**Prompt:**
Output the lines of the listing below exactly, starting at the line that contains "The image size is (1462, 618)." and ending at the line that contains "pos(231,59)", with both of those lines included and the pictures left out.
## START Material for this task
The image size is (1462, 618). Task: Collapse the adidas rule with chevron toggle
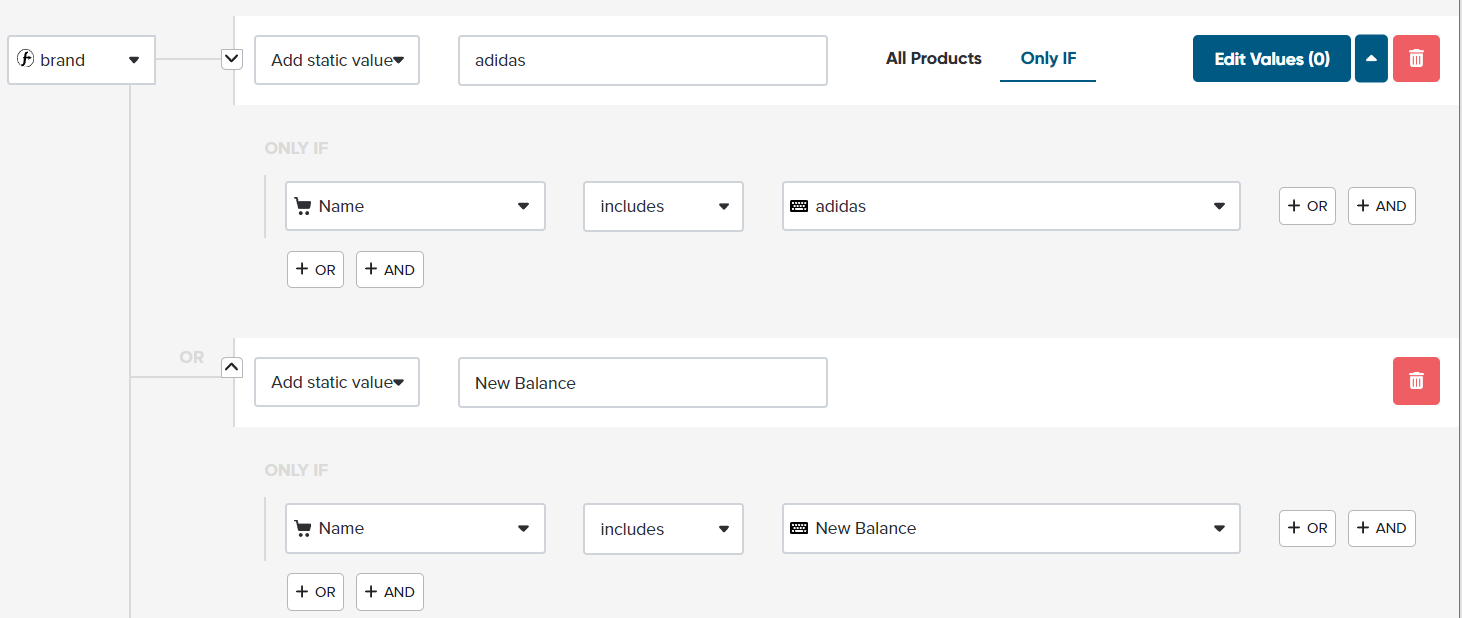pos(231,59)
## END Material for this task
## START Material for this task
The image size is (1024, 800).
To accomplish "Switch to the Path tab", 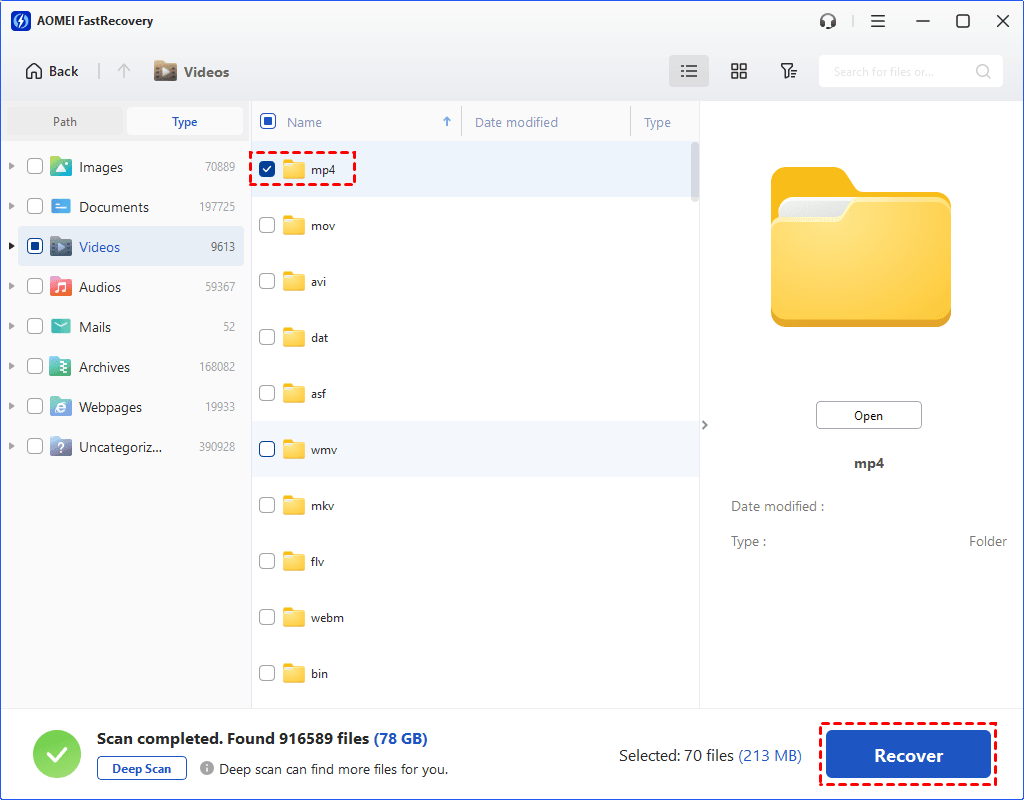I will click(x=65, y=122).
## END Material for this task
## START Material for this task
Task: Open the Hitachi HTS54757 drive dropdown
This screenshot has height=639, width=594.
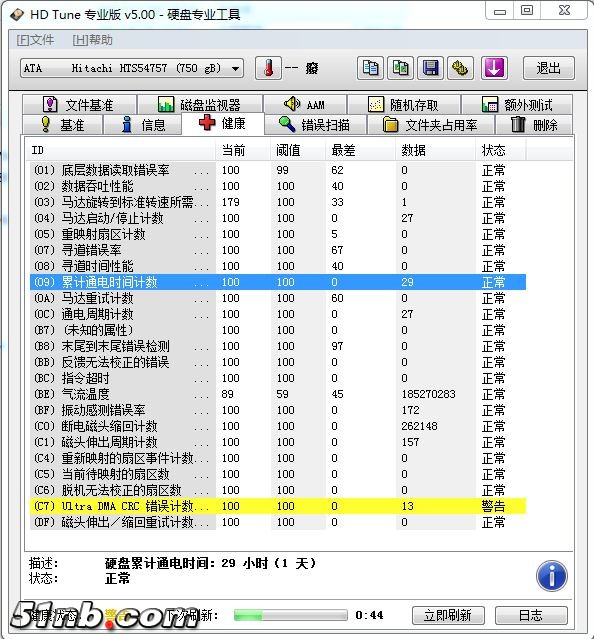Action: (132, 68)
## END Material for this task
**Completed task:**
The image size is (1462, 618). Task: Collapse the adidas rule with chevron toggle
pos(231,59)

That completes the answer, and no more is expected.